■ WRITTEN TASK
Rewrite the lines of the records below as a JSON list of strings, one string per line, skipping blank lines and leaving out the pictures.

-- Start of INFORMATION GIVEN --

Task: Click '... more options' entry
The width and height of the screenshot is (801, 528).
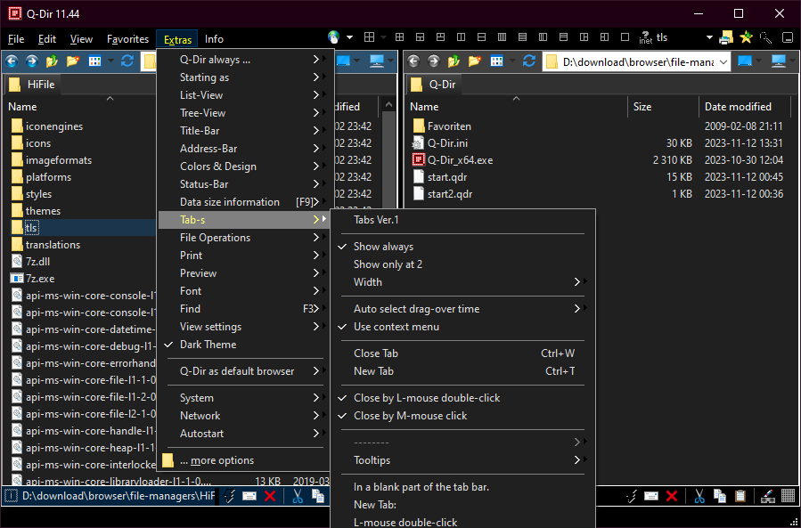Action: pos(217,460)
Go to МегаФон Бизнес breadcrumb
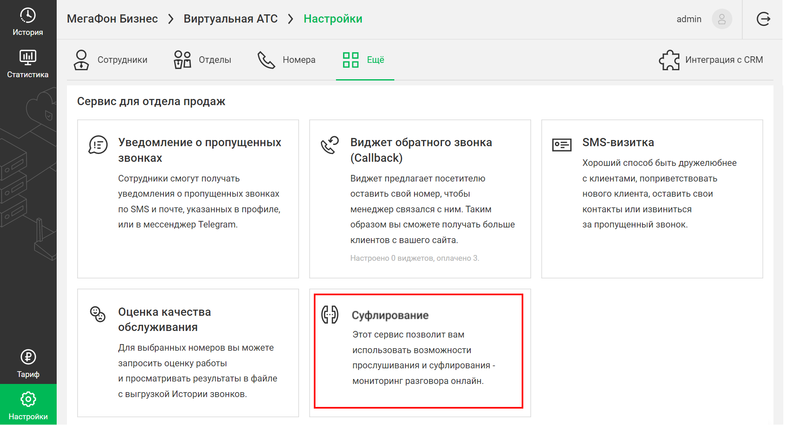The image size is (787, 425). tap(112, 19)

-- End of INFORMATION GIVEN --

■ RESPONSE BELOW
[
  "Task: Click '... more options' entry",
  "The width and height of the screenshot is (801, 528).",
  "Action: pos(217,460)",
  "Go to МегаФон Бизнес breadcrumb",
  "The image size is (787, 425). tap(112, 19)"
]